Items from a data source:
______________________________

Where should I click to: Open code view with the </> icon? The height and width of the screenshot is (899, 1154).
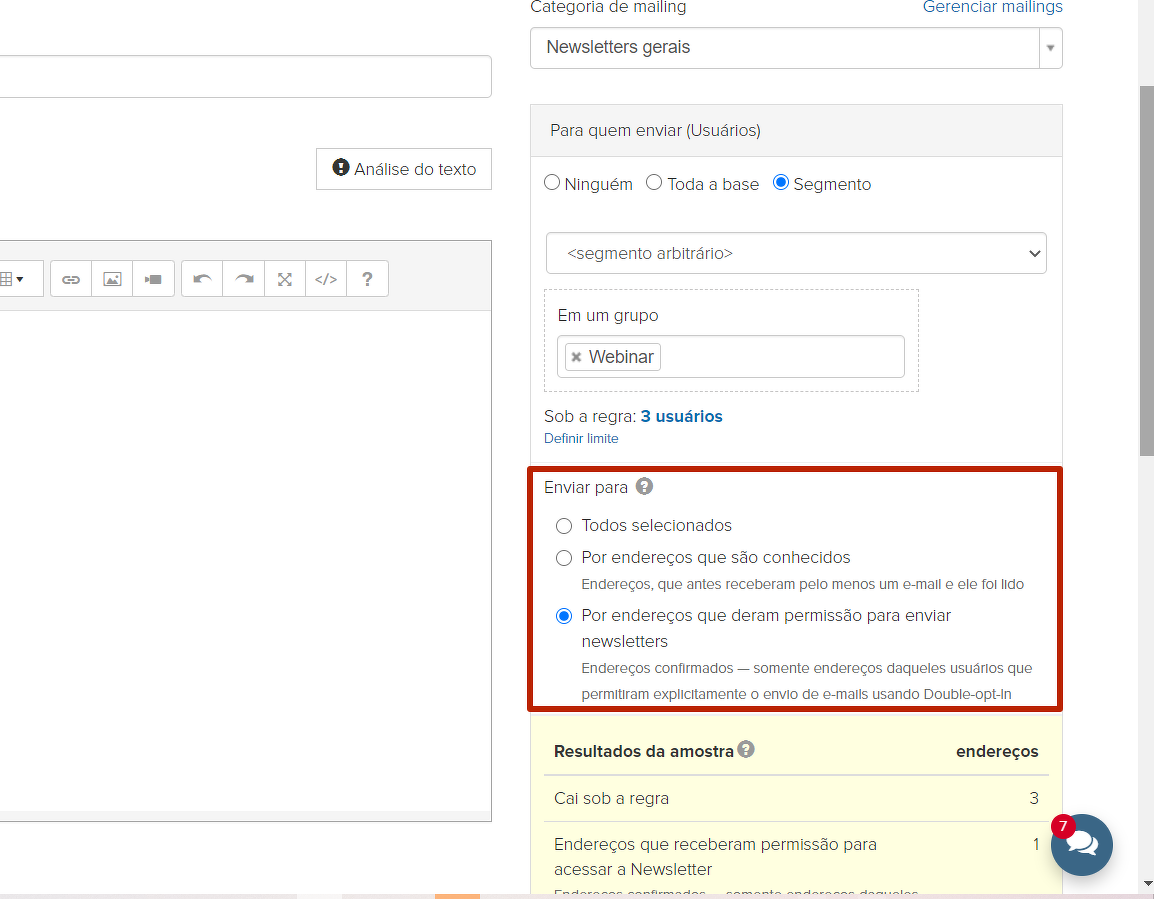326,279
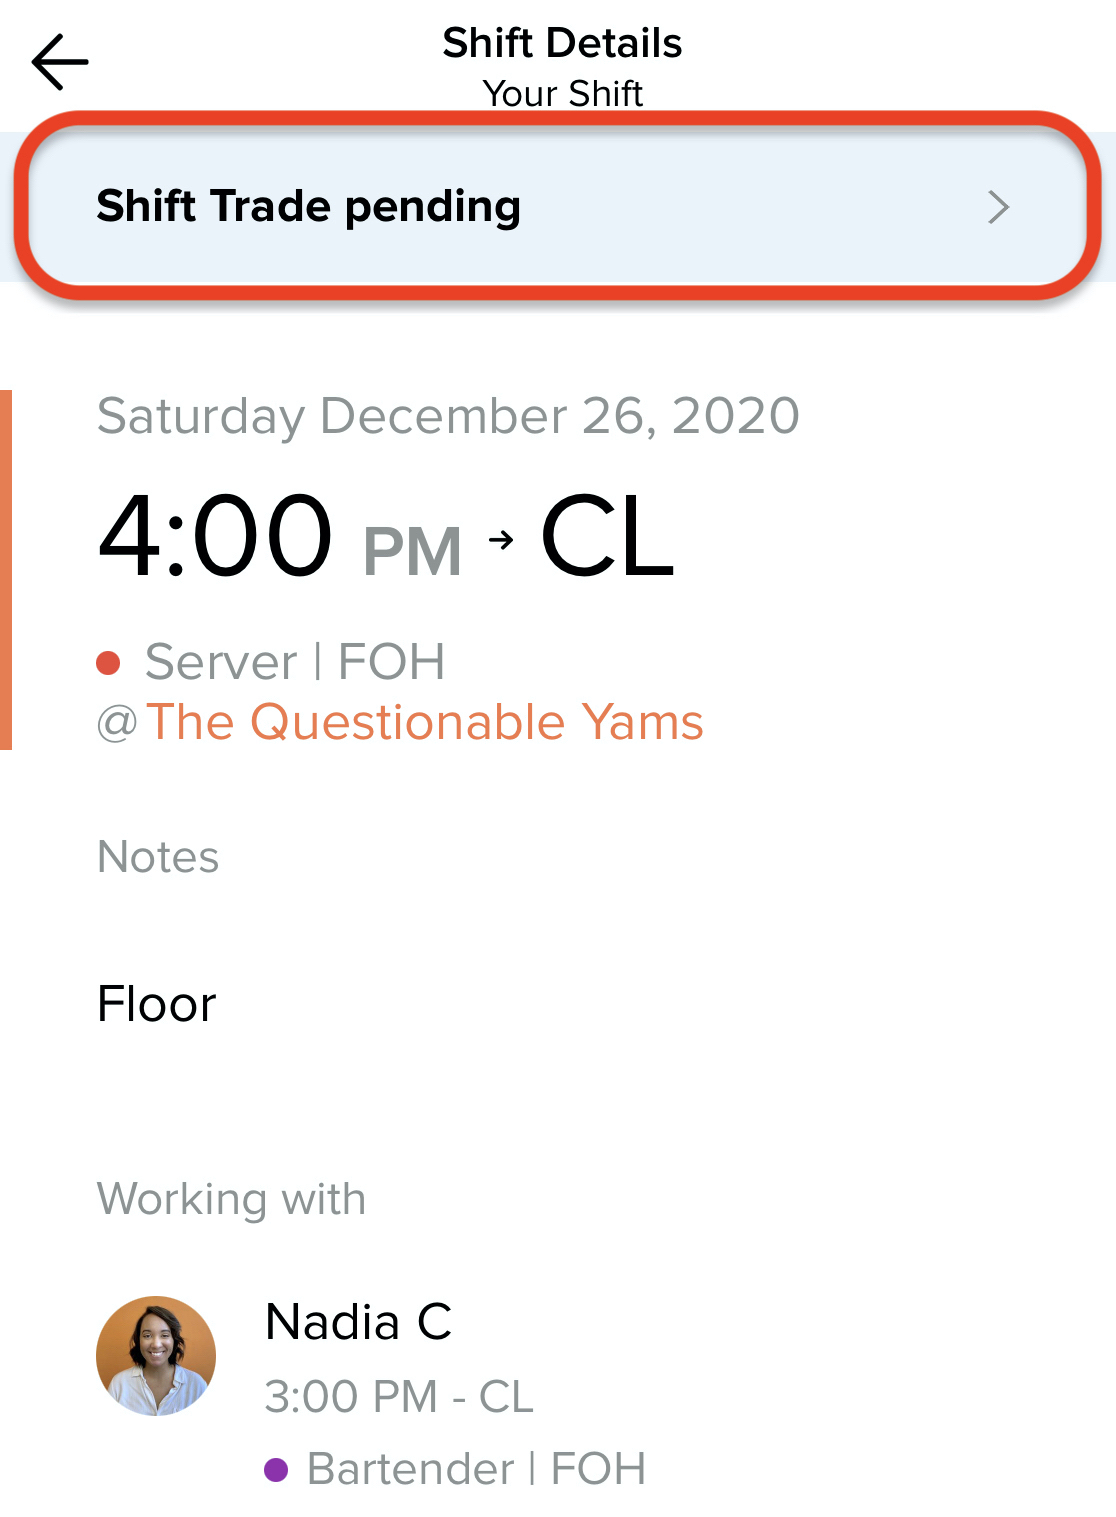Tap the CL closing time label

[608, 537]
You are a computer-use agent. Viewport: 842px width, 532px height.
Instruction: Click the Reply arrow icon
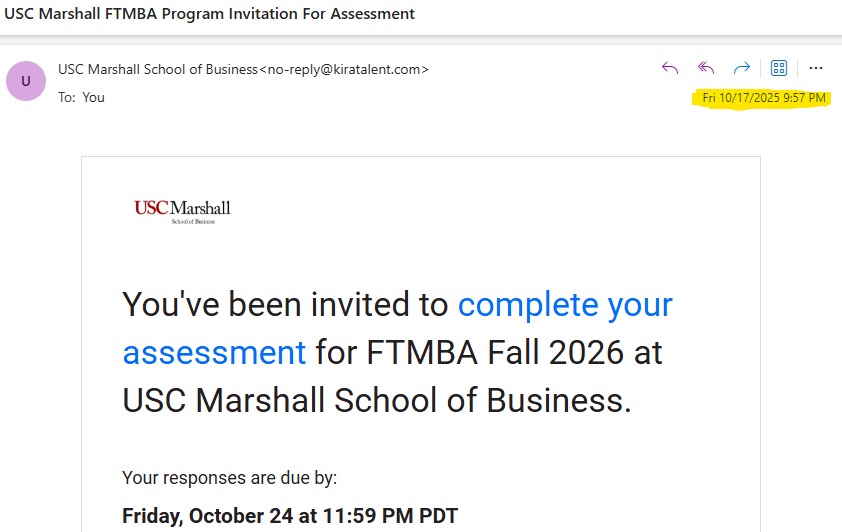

______________________________

YOUR TASK: Repeat exactly the lines in the entries from the one containing "You are a computer-use" to the final line, inclusive, and nothing beyond them; skip pictures.

ANSWER TO THIS EXERCISE:
You are a computer-use agent. Viewport: 842px width, 532px height.
Instruction: Click the Reply arrow icon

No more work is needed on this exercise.